To address this issue, a new feature extractor is constructed to optimize CapsNet, which combines local temporal self-similarity (LTSS) and bag-of-words (BoW) methods, named LTSS-BoW, for feature extraction. This model is improved from the temporal self-similarity method [30], which has been successfully used to recognize the image action sequences due to its advantage of cross-view structural stability. In order to reduce the feature dimension and increase the computing efficiency, a sliding window is utilized to divide the raw time-series into a local subseries. On this basis, LTSS matrices of the subseries are constructed and the gradients of LTSS matrices are calculated.
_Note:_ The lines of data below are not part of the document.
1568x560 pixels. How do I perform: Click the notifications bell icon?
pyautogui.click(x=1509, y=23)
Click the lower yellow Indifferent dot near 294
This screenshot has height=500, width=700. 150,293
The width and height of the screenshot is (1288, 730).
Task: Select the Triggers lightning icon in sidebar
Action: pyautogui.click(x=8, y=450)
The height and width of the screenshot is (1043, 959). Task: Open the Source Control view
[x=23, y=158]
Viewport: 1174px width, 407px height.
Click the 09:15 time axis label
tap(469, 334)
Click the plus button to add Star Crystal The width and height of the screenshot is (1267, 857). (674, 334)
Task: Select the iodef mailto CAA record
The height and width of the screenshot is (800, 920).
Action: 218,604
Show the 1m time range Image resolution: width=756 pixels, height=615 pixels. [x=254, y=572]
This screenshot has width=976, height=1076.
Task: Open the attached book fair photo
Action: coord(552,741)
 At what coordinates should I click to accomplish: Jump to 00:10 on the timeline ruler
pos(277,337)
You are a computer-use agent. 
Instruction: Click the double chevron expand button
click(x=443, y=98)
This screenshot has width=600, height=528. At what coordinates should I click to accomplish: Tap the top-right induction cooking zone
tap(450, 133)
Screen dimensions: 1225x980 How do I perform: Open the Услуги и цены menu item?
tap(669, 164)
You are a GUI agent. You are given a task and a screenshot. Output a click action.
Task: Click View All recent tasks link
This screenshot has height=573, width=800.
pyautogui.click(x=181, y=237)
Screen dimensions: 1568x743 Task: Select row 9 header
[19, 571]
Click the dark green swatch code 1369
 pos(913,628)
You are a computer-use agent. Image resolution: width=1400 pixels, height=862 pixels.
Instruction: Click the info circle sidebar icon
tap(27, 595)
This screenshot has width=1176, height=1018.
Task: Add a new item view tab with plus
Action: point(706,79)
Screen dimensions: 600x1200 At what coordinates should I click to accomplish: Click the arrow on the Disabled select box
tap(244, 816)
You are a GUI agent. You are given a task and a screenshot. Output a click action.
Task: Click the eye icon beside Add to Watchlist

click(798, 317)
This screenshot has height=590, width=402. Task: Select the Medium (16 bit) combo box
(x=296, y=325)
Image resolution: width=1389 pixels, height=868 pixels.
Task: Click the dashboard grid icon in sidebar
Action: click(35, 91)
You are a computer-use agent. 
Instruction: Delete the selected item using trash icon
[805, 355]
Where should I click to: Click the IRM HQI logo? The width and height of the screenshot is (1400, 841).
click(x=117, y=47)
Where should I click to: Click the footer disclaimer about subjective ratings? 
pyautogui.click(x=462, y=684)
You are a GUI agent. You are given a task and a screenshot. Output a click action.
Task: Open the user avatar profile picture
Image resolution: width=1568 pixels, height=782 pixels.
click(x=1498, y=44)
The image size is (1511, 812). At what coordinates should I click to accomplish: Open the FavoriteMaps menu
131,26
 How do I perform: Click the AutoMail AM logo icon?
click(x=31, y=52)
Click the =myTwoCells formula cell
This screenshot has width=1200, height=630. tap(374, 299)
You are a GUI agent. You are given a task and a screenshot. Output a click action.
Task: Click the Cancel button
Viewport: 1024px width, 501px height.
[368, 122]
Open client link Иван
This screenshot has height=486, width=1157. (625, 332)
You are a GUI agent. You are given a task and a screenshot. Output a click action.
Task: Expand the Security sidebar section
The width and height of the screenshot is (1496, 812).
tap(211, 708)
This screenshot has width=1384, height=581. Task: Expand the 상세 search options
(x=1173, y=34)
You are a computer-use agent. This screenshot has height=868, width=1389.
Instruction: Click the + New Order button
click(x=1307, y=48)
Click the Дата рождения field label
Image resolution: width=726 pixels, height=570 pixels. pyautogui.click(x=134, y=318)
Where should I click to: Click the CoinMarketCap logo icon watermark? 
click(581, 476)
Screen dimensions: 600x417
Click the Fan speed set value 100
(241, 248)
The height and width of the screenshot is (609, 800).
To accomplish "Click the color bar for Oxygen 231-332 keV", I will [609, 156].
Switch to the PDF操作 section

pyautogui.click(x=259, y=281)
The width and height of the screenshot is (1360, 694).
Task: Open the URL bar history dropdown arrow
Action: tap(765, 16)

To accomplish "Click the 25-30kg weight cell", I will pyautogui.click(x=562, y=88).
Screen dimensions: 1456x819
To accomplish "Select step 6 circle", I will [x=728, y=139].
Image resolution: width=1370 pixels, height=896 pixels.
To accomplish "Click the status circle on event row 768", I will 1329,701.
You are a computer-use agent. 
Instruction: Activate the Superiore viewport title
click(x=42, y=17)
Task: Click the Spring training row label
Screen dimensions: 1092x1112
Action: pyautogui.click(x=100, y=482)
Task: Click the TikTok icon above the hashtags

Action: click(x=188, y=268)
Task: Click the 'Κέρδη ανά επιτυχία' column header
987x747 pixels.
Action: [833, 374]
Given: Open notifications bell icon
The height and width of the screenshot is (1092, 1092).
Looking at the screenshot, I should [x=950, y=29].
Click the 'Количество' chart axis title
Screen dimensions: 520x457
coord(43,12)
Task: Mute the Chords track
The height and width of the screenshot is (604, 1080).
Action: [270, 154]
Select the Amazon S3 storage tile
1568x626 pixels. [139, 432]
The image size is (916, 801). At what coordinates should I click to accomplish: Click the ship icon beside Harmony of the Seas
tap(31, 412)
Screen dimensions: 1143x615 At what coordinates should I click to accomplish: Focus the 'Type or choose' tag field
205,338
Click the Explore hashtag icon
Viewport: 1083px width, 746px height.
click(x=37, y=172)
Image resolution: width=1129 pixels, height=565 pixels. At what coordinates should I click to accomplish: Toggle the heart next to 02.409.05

Then, the multi-dimensional LTSS feature vectors are obtained by moving the sliding window with a fixed step size to traverse the entire sample signal. The LTSS feature extraction leads to much data redundance, and thus brings a large computation burden. Therefore, BoW is utilized to further improve computing efficiency, which has the advantages of strong anti-noise ability and good robustness [31,32]. Finally, the histogram feature vectors are treated as the inputs of the CapsNet layers.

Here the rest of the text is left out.